**How to complete this task:** Transcribe exactly the lines from the one containing "Buy via WhatsApp (62, 2155)" through the last line of the listing below, inclusive, and nothing beyond them.

**Data shown:**
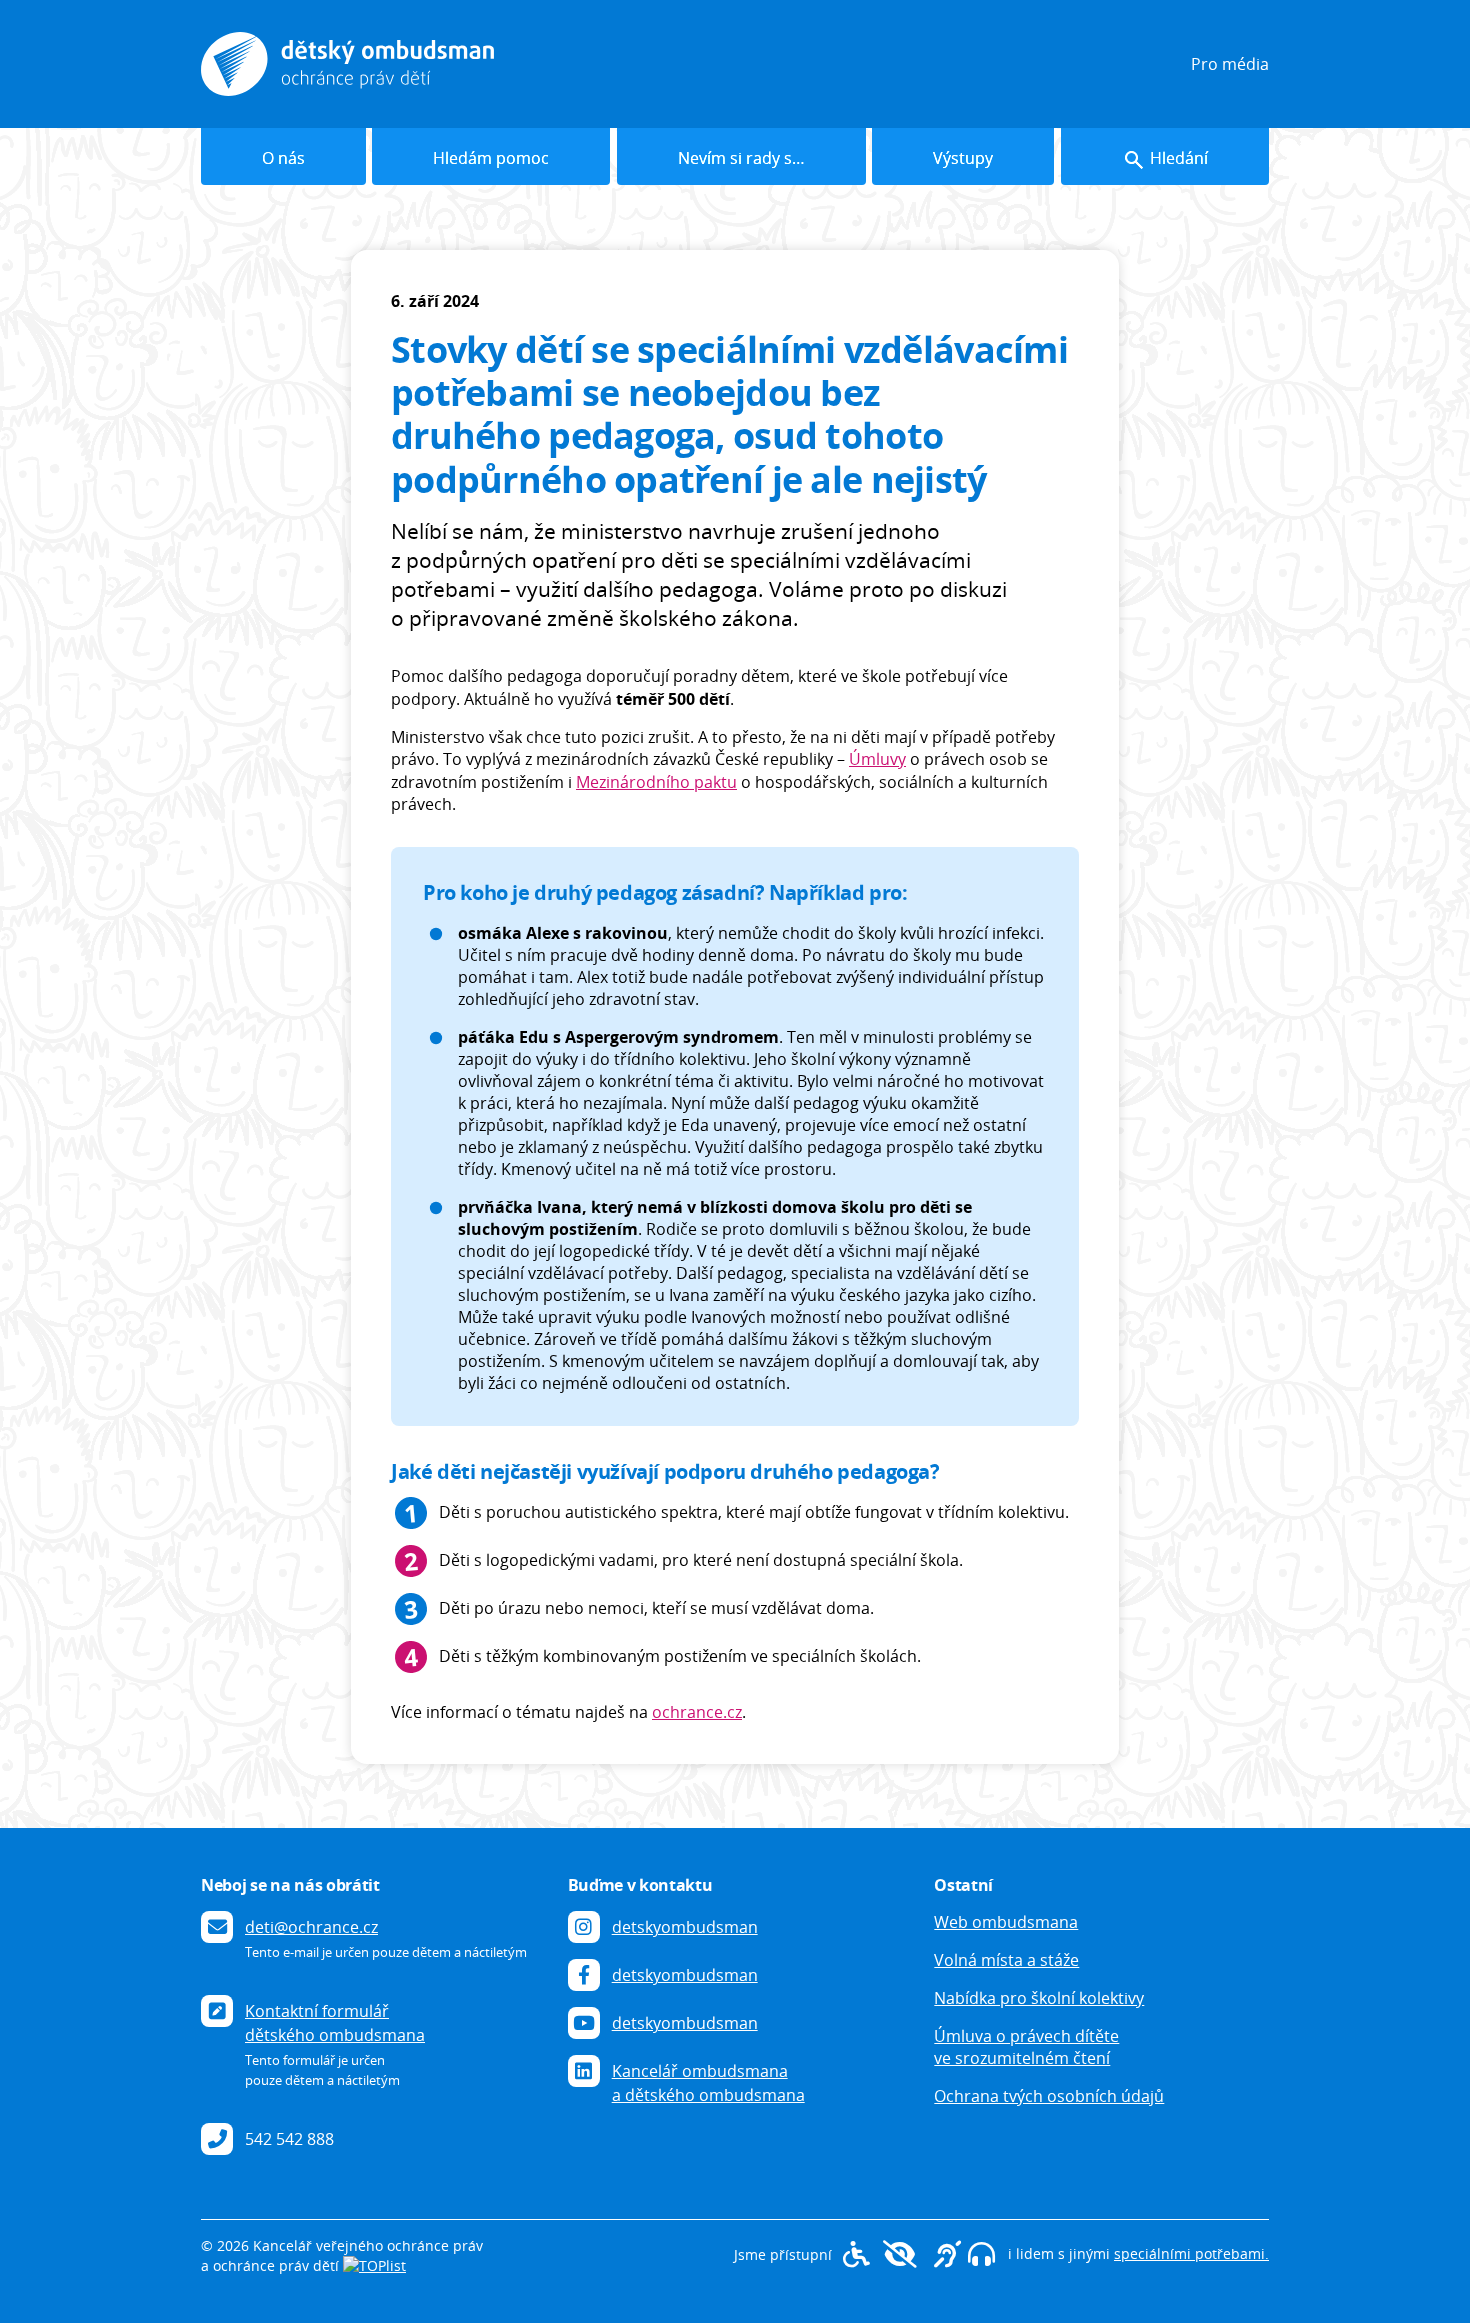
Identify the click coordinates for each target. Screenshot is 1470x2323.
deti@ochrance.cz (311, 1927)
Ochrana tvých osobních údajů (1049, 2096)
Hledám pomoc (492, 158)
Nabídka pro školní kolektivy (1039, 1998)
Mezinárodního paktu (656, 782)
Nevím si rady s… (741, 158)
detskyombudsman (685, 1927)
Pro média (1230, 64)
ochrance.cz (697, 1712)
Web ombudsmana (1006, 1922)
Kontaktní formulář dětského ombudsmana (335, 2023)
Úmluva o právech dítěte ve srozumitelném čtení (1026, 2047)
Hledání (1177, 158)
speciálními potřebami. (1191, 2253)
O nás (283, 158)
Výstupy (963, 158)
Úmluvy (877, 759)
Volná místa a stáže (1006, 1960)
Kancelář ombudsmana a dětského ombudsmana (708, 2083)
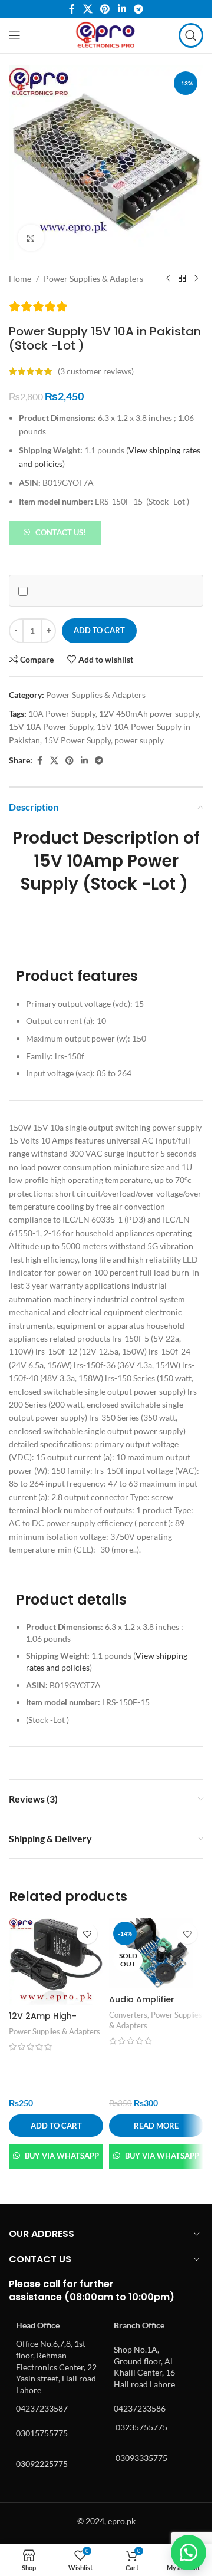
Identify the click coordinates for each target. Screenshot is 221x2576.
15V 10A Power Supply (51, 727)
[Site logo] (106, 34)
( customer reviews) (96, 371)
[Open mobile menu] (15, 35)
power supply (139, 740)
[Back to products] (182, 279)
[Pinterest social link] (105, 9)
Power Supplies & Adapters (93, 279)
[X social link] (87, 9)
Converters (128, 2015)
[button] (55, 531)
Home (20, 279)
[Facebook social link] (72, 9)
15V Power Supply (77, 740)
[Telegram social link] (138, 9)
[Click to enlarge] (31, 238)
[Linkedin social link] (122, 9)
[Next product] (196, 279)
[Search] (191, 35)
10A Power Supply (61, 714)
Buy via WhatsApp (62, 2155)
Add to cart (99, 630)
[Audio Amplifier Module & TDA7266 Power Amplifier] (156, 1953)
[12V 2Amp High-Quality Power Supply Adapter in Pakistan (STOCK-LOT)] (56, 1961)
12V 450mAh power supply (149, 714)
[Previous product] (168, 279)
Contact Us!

**Answer below:**
Buy via WhatsApp (62, 2155)
Add to cart (99, 630)
[Audio Amplifier Module & TDA7266 Power Amplifier] (156, 1953)
[12V 2Amp High-Quality Power Supply Adapter in Pakistan (STOCK-LOT)] (56, 1961)
12V 450mAh power supply (149, 714)
[Previous product] (168, 279)
Contact Us!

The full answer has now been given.